Nothing but a number should be given: the count of lines in the listing that include "chevron".

__Input material__.
════
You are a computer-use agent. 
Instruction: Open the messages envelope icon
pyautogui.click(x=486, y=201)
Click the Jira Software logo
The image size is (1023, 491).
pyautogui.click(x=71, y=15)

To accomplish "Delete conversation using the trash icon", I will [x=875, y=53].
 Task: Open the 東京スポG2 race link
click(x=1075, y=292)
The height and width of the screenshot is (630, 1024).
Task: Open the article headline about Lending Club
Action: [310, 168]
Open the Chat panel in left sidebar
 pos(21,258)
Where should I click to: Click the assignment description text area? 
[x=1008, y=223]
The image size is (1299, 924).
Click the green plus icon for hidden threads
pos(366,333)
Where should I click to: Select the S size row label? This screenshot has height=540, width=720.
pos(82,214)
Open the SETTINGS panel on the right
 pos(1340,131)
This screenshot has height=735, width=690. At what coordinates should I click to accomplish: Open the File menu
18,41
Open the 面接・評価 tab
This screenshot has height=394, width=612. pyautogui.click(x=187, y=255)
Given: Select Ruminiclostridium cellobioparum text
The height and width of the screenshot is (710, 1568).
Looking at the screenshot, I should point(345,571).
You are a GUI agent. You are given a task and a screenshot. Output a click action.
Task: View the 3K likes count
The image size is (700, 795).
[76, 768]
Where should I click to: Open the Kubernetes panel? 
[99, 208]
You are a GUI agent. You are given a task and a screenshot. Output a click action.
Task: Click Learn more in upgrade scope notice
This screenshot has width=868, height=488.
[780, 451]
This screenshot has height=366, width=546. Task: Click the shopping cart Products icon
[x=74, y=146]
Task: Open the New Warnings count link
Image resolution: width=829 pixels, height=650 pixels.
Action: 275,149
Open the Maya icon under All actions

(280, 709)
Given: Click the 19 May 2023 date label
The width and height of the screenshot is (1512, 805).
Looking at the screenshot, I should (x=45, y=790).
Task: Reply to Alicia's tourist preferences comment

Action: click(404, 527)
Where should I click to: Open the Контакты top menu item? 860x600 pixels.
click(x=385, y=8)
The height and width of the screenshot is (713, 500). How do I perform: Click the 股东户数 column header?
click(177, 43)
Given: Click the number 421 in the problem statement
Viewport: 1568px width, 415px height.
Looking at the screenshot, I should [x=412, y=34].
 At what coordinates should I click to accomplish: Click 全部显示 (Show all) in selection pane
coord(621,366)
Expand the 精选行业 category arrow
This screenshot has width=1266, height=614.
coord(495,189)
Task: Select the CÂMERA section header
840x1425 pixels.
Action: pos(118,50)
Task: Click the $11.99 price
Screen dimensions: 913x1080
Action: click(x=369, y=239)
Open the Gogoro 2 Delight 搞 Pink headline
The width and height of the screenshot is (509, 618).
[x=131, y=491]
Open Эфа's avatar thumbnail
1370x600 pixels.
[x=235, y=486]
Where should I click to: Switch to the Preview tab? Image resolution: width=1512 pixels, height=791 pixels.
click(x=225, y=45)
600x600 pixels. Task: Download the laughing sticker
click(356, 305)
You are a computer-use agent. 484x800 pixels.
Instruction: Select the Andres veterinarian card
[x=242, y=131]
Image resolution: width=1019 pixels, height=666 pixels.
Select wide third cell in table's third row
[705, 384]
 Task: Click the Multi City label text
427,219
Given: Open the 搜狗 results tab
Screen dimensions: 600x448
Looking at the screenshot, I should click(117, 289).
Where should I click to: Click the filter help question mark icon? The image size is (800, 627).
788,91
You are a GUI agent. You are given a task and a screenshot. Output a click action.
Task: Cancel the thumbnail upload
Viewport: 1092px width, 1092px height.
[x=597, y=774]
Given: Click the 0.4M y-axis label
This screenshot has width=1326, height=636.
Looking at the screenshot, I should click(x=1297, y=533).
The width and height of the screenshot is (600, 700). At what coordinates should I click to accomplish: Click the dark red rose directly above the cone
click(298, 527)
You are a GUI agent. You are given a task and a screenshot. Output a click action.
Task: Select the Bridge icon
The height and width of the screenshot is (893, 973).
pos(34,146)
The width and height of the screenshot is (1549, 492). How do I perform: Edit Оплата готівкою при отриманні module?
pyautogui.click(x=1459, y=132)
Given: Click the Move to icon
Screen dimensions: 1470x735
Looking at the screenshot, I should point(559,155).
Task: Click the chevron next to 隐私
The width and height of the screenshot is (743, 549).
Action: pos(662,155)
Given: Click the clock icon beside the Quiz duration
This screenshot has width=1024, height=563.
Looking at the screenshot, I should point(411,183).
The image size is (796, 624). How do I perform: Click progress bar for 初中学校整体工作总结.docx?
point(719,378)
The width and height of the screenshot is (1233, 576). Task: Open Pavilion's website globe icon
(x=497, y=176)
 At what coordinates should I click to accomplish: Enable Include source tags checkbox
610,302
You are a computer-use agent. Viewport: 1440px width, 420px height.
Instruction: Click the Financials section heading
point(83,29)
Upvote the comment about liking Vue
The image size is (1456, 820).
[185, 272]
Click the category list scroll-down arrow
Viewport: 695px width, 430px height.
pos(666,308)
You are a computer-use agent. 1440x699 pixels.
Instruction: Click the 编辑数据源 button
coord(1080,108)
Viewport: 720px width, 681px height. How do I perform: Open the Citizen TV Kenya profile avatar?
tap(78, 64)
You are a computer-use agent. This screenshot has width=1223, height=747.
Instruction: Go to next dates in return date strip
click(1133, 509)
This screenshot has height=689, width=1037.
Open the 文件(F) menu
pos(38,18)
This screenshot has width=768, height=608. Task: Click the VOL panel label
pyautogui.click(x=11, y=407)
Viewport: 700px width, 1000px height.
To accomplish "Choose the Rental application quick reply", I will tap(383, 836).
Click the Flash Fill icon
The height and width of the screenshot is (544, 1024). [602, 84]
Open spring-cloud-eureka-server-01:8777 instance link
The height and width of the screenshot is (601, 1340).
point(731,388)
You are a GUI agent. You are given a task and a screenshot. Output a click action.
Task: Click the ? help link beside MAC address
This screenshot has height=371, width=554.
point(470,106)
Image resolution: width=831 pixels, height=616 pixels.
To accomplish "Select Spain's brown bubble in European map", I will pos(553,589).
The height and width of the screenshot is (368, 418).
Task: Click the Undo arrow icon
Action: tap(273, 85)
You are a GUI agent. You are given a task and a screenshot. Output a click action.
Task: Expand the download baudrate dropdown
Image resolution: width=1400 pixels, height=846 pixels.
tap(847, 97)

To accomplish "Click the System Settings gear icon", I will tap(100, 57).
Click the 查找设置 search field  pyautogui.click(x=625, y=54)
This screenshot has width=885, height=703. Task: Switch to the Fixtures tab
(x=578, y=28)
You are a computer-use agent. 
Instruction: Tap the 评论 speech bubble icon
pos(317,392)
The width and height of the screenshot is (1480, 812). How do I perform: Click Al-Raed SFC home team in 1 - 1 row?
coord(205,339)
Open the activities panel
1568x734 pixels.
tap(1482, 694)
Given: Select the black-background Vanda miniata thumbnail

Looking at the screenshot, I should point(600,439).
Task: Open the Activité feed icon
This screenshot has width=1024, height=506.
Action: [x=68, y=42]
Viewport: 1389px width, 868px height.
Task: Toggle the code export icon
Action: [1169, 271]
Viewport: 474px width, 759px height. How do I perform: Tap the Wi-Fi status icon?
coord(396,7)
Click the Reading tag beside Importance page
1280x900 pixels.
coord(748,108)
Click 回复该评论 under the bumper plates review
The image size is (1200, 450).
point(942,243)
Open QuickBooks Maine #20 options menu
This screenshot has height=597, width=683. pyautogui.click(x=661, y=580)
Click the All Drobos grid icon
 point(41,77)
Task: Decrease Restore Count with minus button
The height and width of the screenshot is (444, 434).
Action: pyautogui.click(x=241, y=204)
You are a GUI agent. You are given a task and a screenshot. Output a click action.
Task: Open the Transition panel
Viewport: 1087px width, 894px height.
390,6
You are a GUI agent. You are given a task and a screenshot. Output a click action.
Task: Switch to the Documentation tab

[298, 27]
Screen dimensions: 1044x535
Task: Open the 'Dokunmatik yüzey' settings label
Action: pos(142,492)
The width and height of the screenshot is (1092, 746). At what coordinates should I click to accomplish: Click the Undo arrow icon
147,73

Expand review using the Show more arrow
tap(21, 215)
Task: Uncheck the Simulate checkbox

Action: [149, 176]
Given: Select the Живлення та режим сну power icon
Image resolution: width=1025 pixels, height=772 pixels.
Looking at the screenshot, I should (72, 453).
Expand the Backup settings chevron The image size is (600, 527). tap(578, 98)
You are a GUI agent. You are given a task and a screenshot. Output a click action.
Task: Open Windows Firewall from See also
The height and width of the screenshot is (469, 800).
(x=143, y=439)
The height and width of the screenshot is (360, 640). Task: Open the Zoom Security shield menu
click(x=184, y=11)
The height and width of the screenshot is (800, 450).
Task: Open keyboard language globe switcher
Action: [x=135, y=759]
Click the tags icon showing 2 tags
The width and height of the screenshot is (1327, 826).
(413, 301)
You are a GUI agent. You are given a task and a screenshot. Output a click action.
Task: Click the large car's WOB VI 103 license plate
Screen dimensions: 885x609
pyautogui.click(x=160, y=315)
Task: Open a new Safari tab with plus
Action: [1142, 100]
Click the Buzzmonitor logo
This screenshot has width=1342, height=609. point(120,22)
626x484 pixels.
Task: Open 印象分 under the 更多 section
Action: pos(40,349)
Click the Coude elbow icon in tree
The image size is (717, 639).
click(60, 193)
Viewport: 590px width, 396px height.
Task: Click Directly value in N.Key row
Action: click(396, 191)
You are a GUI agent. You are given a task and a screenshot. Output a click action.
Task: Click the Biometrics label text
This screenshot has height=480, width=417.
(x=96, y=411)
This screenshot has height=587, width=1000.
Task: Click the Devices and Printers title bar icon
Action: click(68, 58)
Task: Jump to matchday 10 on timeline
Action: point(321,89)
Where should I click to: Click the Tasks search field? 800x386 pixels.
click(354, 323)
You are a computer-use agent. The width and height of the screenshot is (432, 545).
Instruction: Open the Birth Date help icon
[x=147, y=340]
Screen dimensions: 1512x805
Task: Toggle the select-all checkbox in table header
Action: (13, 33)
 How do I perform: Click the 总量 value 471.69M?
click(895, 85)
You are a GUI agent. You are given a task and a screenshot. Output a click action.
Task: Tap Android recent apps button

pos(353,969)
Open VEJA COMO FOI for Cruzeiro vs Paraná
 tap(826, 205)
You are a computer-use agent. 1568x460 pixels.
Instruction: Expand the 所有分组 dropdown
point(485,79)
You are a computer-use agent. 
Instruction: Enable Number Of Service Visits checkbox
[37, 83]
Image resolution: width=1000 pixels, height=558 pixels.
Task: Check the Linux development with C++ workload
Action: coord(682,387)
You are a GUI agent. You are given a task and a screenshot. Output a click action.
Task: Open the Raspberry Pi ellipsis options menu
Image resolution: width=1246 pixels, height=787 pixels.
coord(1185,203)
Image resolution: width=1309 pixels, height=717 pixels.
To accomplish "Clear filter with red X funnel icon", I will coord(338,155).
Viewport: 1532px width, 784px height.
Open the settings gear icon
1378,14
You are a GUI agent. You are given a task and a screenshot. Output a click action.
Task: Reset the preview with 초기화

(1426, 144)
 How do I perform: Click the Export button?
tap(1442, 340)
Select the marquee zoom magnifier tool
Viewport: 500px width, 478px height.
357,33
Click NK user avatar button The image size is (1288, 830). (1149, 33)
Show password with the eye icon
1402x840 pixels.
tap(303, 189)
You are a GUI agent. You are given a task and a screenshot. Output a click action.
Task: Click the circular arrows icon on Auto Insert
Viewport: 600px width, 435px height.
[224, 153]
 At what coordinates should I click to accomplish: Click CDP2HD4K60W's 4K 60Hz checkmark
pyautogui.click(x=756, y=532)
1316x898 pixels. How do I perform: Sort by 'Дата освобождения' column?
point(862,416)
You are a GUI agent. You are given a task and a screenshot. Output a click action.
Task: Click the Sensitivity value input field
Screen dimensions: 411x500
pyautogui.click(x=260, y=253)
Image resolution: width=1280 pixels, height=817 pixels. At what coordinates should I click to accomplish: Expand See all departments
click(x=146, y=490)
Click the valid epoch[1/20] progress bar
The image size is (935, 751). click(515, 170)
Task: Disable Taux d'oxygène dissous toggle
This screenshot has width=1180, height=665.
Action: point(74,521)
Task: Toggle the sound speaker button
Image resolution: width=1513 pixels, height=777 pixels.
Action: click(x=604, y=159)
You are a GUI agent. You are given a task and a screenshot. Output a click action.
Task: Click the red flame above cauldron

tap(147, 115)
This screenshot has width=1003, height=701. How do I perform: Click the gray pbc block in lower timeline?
════
__Answer box__.
2